Stephen Maguire’s 9-3 victory over Jamie Burnett in the Maplin UK Championship may be the subject of an official investigation after betting was suspended on this very scoreline ahead of the match.
“When you get new accounts opened from Glasgow addresses to bet frame scores, alarm bells go off,” said Cliff Wilds, Head of Sport at the bookmakers Victor Chandler.
“We took no money on Maguire to win 9-2 or 9-4, only 9-3. That sets the alarm bells off as well.”
Maguire the 2004 UK champion and an obvious favourite to win the match, led 6-2 overnight against Burnett, a friend, fellow Glaswegian and sometime practice partner who beat Jamie Cope 9-7 to qualify.
Burnett compiled a classy 113 break to win the tenth frame before Maguire made it 8-3.

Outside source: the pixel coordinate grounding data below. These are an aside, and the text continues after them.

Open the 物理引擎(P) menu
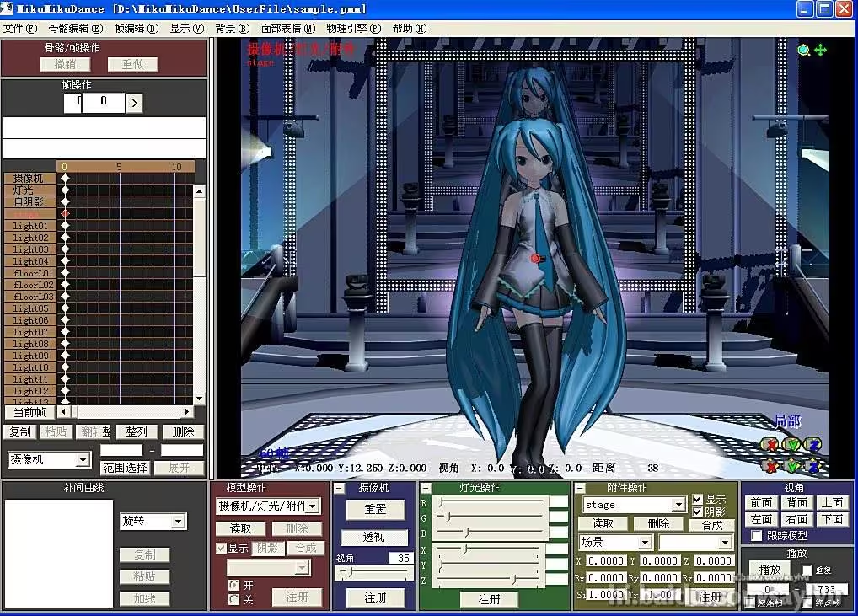This screenshot has width=858, height=616. point(353,28)
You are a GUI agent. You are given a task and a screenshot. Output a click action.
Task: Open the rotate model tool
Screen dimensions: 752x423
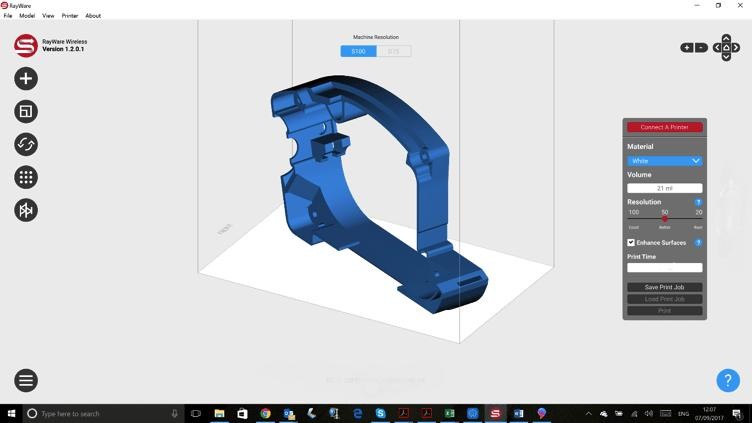click(26, 145)
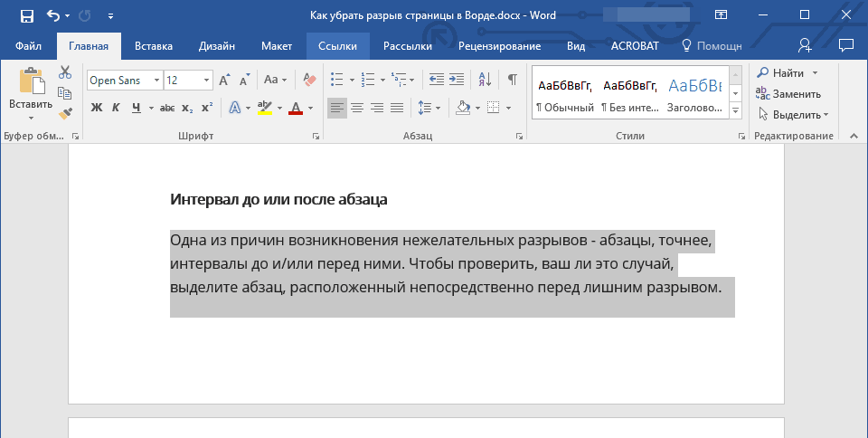Select the Обычный style thumbnail
868x438 pixels.
point(565,94)
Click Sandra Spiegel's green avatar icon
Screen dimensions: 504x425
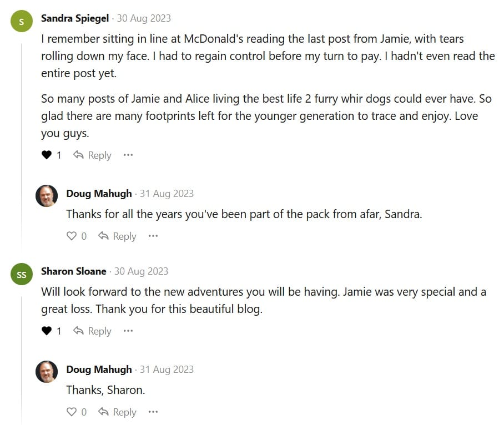[x=22, y=22]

The next was littered with errors on both sides. Eventually, Maguire left the green in the jaws and Burnett potted it.
He added the brown but massively overhit his positional shot for the blue, which he nevertheless stroked in from distance.
He missed a long pink but fluked it, leaving himself an awkward, missable cut-back black.

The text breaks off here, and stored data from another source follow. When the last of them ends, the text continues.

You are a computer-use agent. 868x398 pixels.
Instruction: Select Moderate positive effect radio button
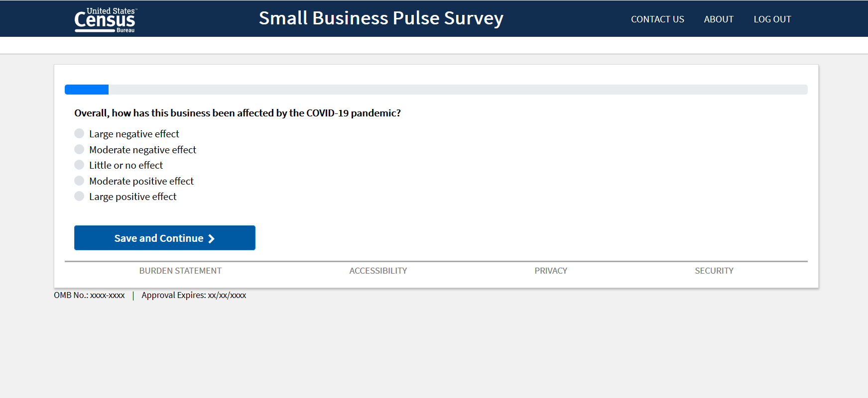coord(79,181)
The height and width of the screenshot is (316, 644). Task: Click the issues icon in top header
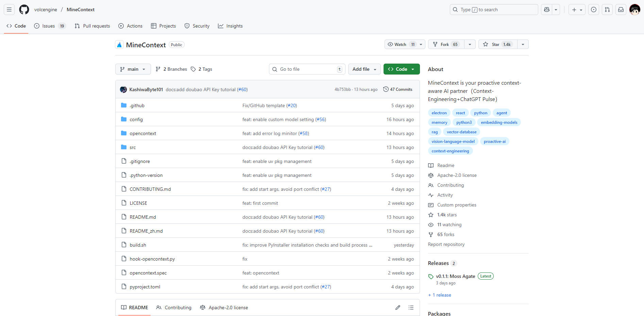(593, 10)
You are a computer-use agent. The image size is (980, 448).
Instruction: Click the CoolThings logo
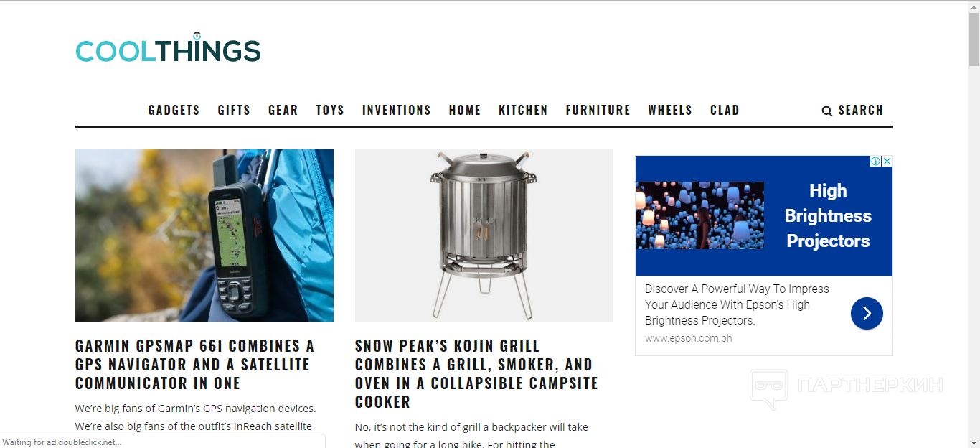pyautogui.click(x=168, y=48)
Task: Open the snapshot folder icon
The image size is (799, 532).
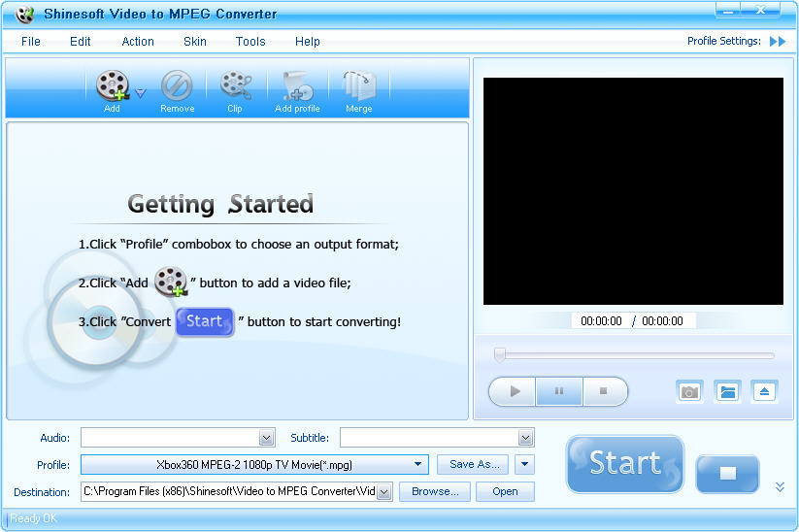Action: pos(727,391)
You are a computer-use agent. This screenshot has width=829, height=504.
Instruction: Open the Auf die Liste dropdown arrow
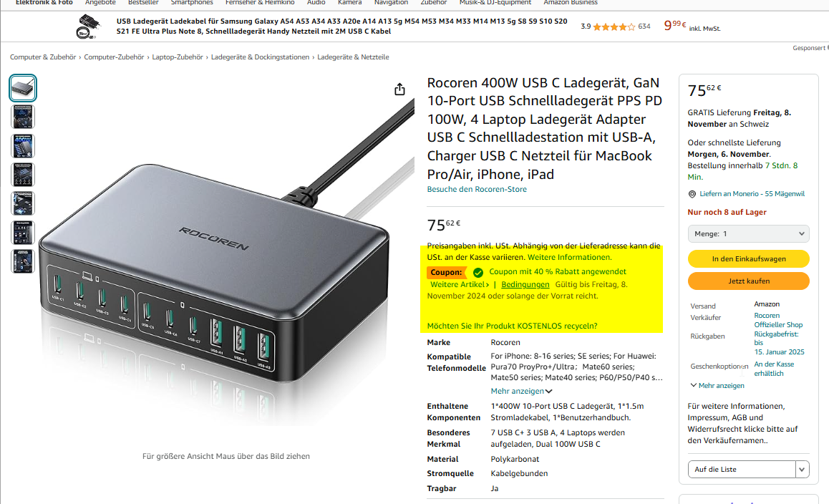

Burnett overcut this by such a margin that it did not even hit the pocket jaws.
Both players vehemently denied any part in a betting coup. Burnett said he was aware betting had been suspended and that this intensified the pressure he felt at 8-3.

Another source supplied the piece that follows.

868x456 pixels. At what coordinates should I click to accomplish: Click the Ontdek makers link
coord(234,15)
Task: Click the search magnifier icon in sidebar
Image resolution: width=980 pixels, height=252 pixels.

"In the last frame I have never felt more pressure in my life," he said. "I didn't think I could have played the colours knowing people have been saying things.
"On the black I said to myself, 'I need to get this, I need to get this' in case some people start talking. I just felt so under pressure, probably the most pressure I have felt in my life. Then to come off was the lowest feeling. I felt terrible."
"People have been laughing and joking about things like that for years, but to my knowledge nobody has ever done anything. Snooker is too important. There is a career here."
The WPBSA issued a statement. It reads: “We have agreements in place with both Betfair and the Association of British Bookmakers who contact World Snooker confidentially if irregular betting patterns are reported.
“In such cases the match in question is carefully monitored by World Snooker and a thorough assessment of the players’ performance will be made.
“In past incidents, which are extremely rare, World Snooker have taken a particularly stringent line where players have been judged guilty of match fixing or intention to match fix.”
Peter Francisco was banned for five years in 1995 and Quinten Hann for eight in 2006.
Since then, there have been a few grumbles from bookmakers, particularly at the 2006 and 2007 Grand Prix and 2008 Malta Cup – all played under a round robin format.
Peter Ebdon’s 5-0 defeat to Liang Wenbo at this season’s Northern Ireland Trophy is still under investigation by the Gambling Commission.
Snooker, I believe, is mainly clean but any suspicious matches should be investigated in full.
This means taking evidence from bookmakers, the players themselves, the referee, commentators and anyone else with relevant information.
And it should not matter whether matches involve the world no.80, the world champion or a WPBSA board member – they should all be treated the same.
Regardless of what happens with this latest case - which may turn out to be entirely innocent - I believe that any player found guilty of match fixing should be banned from the sport for life.
If people don’t believe the sport is honest then it will not continue to attract sponsors, broadcasters or spectators.
That would mean the end of professional snooker as we know it.